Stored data
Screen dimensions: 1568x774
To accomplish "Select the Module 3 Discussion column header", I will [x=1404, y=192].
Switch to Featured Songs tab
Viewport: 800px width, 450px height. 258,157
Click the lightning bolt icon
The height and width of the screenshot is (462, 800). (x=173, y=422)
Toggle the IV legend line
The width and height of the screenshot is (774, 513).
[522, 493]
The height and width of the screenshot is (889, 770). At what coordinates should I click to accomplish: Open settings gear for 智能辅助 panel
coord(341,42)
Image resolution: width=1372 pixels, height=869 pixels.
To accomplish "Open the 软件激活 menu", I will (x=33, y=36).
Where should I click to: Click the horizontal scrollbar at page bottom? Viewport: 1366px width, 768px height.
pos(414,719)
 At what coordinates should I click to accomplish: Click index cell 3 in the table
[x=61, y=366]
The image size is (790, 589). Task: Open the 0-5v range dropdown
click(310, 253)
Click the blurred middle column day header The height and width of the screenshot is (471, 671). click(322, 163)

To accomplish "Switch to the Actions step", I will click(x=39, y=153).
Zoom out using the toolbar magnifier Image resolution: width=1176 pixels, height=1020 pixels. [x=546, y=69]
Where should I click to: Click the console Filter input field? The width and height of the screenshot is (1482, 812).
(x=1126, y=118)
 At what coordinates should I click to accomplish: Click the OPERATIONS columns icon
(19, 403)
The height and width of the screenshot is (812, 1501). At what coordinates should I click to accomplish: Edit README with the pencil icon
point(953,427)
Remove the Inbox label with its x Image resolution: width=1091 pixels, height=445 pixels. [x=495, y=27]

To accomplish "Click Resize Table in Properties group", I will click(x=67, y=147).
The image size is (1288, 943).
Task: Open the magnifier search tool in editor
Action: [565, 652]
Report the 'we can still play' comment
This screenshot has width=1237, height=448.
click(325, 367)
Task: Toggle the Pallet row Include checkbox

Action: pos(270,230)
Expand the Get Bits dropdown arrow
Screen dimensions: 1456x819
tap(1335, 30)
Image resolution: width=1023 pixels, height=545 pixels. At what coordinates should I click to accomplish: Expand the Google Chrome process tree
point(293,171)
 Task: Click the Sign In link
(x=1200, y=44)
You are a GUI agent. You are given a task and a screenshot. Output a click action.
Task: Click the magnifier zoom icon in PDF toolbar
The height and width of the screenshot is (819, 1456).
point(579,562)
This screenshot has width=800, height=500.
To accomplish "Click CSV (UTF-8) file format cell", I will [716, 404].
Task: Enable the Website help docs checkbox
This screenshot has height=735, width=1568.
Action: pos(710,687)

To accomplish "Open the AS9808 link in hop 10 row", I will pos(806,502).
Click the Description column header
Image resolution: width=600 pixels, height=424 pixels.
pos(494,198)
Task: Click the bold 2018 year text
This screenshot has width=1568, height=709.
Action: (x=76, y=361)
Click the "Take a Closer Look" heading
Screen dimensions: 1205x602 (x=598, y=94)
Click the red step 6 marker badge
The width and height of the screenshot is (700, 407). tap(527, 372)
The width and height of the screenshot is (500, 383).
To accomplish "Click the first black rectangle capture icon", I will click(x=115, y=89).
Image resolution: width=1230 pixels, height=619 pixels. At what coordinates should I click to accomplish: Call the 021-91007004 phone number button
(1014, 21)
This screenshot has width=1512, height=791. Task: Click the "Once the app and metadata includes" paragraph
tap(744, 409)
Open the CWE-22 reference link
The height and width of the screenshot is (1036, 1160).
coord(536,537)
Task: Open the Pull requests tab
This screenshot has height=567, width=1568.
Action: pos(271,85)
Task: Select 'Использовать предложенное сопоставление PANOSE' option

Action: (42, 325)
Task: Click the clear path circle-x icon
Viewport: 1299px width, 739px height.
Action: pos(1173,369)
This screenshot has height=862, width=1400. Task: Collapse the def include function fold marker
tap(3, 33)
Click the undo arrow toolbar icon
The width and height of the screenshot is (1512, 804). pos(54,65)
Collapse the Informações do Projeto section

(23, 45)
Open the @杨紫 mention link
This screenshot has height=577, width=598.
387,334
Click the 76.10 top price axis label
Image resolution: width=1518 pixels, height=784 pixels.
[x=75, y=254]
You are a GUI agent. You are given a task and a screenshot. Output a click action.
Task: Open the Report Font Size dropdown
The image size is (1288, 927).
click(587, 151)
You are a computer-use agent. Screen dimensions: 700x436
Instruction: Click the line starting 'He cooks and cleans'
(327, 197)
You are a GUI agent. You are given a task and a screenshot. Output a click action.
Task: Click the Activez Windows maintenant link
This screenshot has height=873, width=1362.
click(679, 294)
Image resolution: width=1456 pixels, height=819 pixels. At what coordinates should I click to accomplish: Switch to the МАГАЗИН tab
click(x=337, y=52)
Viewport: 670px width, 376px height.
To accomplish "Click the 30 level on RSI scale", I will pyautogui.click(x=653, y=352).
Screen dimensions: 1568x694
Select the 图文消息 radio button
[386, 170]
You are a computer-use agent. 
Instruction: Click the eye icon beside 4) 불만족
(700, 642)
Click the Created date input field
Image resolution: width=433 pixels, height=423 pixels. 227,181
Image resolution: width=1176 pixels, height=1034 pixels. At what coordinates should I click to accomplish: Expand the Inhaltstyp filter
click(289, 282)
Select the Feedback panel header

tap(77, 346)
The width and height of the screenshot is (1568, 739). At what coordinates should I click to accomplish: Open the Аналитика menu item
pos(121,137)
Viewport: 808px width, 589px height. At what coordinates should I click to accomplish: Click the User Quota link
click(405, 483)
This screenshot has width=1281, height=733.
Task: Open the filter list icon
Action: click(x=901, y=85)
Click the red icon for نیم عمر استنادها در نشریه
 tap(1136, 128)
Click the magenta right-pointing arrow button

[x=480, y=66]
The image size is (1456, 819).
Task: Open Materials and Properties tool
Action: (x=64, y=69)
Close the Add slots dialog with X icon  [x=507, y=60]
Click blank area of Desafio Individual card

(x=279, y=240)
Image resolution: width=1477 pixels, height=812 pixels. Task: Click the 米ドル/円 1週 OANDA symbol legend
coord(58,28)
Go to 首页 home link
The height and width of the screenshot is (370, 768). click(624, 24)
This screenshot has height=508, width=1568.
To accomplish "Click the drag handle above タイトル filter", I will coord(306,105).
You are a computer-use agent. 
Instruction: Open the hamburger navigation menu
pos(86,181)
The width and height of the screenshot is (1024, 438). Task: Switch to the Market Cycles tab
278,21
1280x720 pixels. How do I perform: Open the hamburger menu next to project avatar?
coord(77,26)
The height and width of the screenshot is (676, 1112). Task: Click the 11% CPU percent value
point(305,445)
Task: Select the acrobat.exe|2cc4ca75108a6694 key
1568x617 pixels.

Exercise prompt: Print the lines of the entries above exactly as they appear, from the line holding "Task: Open the Pull requests tab" through the line holding "Image resolution: width=433", inclusive.

Solved exercise:
Task: Open the Pull requests tab
This screenshot has height=567, width=1568.
Action: pos(271,85)
Task: Select 'Использовать предложенное сопоставление PANOSE' option

Action: (42, 325)
Task: Click the clear path circle-x icon
Viewport: 1299px width, 739px height.
Action: pos(1173,369)
This screenshot has height=862, width=1400. Task: Collapse the def include function fold marker
tap(3, 33)
Click the undo arrow toolbar icon
The width and height of the screenshot is (1512, 804). pos(54,65)
Collapse the Informações do Projeto section

(23, 45)
Open the @杨紫 mention link
This screenshot has height=577, width=598.
387,334
Click the 76.10 top price axis label
Image resolution: width=1518 pixels, height=784 pixels.
[x=75, y=254]
You are a GUI agent. You are given a task and a screenshot. Output a click action.
Task: Open the Report Font Size dropdown
The image size is (1288, 927).
click(587, 151)
You are a computer-use agent. Screen dimensions: 700x436
Instruction: Click the line starting 'He cooks and cleans'
(327, 197)
You are a GUI agent. You are given a task and a screenshot. Output a click action.
Task: Click the Activez Windows maintenant link
This screenshot has height=873, width=1362.
click(679, 294)
Image resolution: width=1456 pixels, height=819 pixels. At what coordinates should I click to accomplish: Switch to the МАГАЗИН tab
click(x=337, y=52)
Viewport: 670px width, 376px height.
To accomplish "Click the 30 level on RSI scale", I will pyautogui.click(x=653, y=352).
Screen dimensions: 1568x694
Select the 图文消息 radio button
[386, 170]
You are a computer-use agent. 
Instruction: Click the eye icon beside 4) 불만족
(700, 642)
Click the Created date input field
Image resolution: width=433 pixels, height=423 pixels. 227,181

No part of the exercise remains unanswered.